→ AIM OF THE TASK
Scan the entries below and say how many lines contain "Viewport". Write only the number.

--- DATA FOR ANALYSIS ---

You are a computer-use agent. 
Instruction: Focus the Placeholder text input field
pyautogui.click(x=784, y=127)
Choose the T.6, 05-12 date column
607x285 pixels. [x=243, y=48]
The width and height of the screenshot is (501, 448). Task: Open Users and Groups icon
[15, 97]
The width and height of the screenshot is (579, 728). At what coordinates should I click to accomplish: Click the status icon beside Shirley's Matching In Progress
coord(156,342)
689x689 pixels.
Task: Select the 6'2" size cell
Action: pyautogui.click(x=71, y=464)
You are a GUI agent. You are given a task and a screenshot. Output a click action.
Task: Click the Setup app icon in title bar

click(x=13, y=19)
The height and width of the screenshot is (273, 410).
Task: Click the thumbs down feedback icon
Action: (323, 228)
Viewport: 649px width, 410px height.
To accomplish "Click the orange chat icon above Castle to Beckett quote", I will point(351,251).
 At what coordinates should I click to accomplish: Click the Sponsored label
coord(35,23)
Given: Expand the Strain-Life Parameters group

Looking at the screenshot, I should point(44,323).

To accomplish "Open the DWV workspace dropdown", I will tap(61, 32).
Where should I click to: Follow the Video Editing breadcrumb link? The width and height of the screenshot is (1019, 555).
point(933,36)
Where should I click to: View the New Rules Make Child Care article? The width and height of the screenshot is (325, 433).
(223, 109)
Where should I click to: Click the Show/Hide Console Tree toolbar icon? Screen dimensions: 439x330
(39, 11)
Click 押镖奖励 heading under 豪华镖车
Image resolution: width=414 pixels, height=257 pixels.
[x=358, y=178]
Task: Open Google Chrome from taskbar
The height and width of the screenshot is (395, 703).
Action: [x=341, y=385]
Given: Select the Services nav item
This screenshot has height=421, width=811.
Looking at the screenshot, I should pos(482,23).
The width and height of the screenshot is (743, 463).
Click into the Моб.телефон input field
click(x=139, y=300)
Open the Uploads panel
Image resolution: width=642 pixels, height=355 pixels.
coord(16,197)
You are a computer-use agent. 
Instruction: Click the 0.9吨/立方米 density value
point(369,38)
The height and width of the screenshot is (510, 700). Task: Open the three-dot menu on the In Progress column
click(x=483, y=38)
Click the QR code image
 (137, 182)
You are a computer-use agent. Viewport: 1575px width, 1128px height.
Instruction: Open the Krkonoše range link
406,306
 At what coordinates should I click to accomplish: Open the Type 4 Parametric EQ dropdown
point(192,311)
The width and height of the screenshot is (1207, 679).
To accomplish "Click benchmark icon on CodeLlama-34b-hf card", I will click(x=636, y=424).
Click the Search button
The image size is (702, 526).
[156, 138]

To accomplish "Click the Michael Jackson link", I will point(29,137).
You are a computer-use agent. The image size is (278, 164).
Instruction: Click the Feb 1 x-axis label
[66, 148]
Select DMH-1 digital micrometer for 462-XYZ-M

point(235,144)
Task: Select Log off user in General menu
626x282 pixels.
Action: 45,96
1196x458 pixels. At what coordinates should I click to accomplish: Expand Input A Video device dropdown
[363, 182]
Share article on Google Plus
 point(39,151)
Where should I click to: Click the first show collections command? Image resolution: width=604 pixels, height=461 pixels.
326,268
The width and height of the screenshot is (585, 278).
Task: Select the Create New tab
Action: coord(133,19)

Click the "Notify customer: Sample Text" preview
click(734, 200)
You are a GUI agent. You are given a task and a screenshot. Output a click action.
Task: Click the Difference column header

---

→ ANSWER
2